What the task requires:
Each record in the listing below is to be duplicated exactly.

=-=-=-=-=

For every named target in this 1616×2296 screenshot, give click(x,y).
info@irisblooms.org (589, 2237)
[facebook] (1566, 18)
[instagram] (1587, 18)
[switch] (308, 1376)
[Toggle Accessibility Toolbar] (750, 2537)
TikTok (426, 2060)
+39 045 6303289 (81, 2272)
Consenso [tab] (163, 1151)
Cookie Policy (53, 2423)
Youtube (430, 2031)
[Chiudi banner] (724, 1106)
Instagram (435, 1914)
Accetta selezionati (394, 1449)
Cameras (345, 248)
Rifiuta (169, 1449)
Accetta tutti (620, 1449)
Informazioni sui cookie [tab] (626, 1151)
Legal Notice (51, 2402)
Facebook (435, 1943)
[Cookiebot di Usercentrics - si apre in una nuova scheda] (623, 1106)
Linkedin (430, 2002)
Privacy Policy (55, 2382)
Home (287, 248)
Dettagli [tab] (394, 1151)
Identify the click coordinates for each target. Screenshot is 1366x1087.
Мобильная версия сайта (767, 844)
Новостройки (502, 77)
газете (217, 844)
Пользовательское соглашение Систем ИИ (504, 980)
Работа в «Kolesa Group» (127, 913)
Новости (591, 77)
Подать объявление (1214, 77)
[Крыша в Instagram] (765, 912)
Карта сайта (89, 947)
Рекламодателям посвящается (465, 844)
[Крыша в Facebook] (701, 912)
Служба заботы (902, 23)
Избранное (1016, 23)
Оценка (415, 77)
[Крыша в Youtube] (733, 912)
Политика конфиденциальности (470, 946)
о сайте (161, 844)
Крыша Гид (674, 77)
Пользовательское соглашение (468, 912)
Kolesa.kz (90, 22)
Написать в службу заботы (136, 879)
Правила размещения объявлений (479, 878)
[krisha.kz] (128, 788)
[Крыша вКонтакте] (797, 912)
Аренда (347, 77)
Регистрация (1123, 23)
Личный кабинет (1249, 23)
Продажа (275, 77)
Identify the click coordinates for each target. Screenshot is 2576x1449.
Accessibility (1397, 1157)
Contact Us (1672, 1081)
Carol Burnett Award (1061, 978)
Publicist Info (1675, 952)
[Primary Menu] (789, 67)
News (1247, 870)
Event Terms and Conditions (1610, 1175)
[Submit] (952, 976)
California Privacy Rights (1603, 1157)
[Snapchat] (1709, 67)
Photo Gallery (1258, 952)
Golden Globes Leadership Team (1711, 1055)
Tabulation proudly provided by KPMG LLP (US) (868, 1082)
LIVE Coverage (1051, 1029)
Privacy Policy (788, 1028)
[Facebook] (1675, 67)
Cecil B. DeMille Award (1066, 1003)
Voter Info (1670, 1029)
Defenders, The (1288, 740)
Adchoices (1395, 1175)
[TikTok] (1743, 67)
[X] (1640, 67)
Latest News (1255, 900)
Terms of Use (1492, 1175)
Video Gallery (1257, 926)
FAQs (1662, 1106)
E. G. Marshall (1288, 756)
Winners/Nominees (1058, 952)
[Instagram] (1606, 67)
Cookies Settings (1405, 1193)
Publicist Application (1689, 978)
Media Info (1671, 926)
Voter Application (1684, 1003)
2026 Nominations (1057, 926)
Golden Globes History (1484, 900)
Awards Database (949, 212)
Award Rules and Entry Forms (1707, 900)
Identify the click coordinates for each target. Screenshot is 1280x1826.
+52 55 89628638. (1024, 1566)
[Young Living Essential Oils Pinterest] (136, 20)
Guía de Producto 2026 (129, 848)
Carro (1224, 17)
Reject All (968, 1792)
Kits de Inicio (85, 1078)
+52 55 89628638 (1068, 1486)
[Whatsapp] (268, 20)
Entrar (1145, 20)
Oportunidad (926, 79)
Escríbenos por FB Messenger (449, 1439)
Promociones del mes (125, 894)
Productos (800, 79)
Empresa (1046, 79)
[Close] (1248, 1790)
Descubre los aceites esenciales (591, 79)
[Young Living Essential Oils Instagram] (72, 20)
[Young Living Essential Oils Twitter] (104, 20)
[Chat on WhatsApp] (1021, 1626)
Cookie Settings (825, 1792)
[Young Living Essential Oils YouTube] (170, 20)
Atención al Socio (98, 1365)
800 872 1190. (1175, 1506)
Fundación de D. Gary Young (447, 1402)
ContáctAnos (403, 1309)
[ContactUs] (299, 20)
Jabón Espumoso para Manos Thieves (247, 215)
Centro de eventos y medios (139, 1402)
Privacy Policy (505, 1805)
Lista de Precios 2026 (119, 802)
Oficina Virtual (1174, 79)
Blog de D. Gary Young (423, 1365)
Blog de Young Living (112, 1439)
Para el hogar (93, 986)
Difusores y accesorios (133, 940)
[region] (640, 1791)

=-=-=-=-=

Response to this task:
For every named target in this 1616×2296 screenshot, give click(x,y).
info@irisblooms.org (589, 2237)
[facebook] (1566, 18)
[instagram] (1587, 18)
[switch] (308, 1376)
[Toggle Accessibility Toolbar] (750, 2537)
TikTok (426, 2060)
+39 045 6303289 (81, 2272)
Consenso [tab] (163, 1151)
Cookie Policy (53, 2423)
Youtube (430, 2031)
[Chiudi banner] (724, 1106)
Instagram (435, 1914)
Accetta selezionati (394, 1449)
Cameras (345, 248)
Rifiuta (169, 1449)
Accetta tutti (620, 1449)
Informazioni sui cookie [tab] (626, 1151)
Legal Notice (51, 2402)
Facebook (435, 1943)
[Cookiebot di Usercentrics - si apre in una nuova scheda] (623, 1106)
Linkedin (430, 2002)
Privacy Policy (55, 2382)
Home (287, 248)
Dettagli [tab] (394, 1151)
Identify the click coordinates for each target. Screenshot is 1366x1087.
Мобильная версия сайта (767, 844)
Новостройки (502, 77)
газете (217, 844)
Пользовательское соглашение Систем ИИ (504, 980)
Работа в «Kolesa Group» (127, 913)
Новости (591, 77)
Подать объявление (1214, 77)
[Крыша в Instagram] (765, 912)
Карта сайта (89, 947)
Рекламодателям посвящается (465, 844)
[Крыша в Facebook] (701, 912)
Служба заботы (902, 23)
Избранное (1016, 23)
Оценка (415, 77)
[Крыша в Youtube] (733, 912)
Политика конфиденциальности (470, 946)
о сайте (161, 844)
Крыша Гид (674, 77)
Пользовательское соглашение (468, 912)
Kolesa.kz (90, 22)
Написать в службу заботы (136, 879)
Правила размещения объявлений (479, 878)
[krisha.kz] (128, 788)
[Крыша вКонтакте] (797, 912)
Аренда (347, 77)
Регистрация (1123, 23)
Личный кабинет (1249, 23)
Продажа (275, 77)
Identify the click coordinates for each target. Screenshot is 2576x1449.
Accessibility (1397, 1157)
Contact Us (1672, 1081)
Carol Burnett Award (1061, 978)
Publicist Info (1675, 952)
[Primary Menu] (789, 67)
News (1247, 870)
Event Terms and Conditions (1610, 1175)
[Submit] (952, 976)
California Privacy Rights (1603, 1157)
[Snapchat] (1709, 67)
Photo Gallery (1258, 952)
Golden Globes Leadership Team (1711, 1055)
Tabulation proudly provided by KPMG LLP (US) (868, 1082)
LIVE Coverage (1051, 1029)
Privacy Policy (788, 1028)
[Facebook] (1675, 67)
Cecil B. DeMille Award (1066, 1003)
Voter Info (1670, 1029)
Defenders, The (1288, 740)
Adchoices (1395, 1175)
[TikTok] (1743, 67)
[X] (1640, 67)
Latest News (1255, 900)
Terms of Use (1492, 1175)
Video Gallery (1257, 926)
FAQs (1662, 1106)
E. G. Marshall (1288, 756)
Winners/Nominees (1058, 952)
[Instagram] (1606, 67)
Cookies Settings (1405, 1193)
Publicist Application (1689, 978)
Media Info (1671, 926)
Voter Application (1684, 1003)
2026 Nominations (1057, 926)
Golden Globes History (1484, 900)
Awards Database (949, 212)
Award Rules and Entry Forms (1707, 900)
Identify the click coordinates for each target. Screenshot is 1280x1826.
+52 55 89628638. (1024, 1566)
[Young Living Essential Oils Pinterest] (136, 20)
Guía de Producto 2026 (129, 848)
Carro (1224, 17)
Reject All (968, 1792)
Kits de Inicio (85, 1078)
+52 55 89628638 (1068, 1486)
[Whatsapp] (268, 20)
Entrar (1145, 20)
Oportunidad (926, 79)
Escríbenos por FB Messenger (449, 1439)
Promociones del mes (125, 894)
Productos (800, 79)
Empresa (1046, 79)
[Close] (1248, 1790)
Descubre los aceites esenciales (591, 79)
[Young Living Essential Oils Instagram] (72, 20)
[Young Living Essential Oils Twitter] (104, 20)
[Chat on WhatsApp] (1021, 1626)
Cookie Settings (825, 1792)
[Young Living Essential Oils YouTube] (170, 20)
Atención al Socio (98, 1365)
800 872 1190. (1175, 1506)
Fundación de D. Gary Young (447, 1402)
ContáctAnos (403, 1309)
[ContactUs] (299, 20)
Jabón Espumoso para Manos Thieves (247, 215)
Centro de eventos y medios (139, 1402)
Privacy Policy (505, 1805)
Lista de Precios 2026 (119, 802)
Oficina Virtual (1174, 79)
Blog de D. Gary Young (423, 1365)
Blog de Young Living (112, 1439)
Para el hogar (93, 986)
Difusores y accesorios (133, 940)
[region] (640, 1791)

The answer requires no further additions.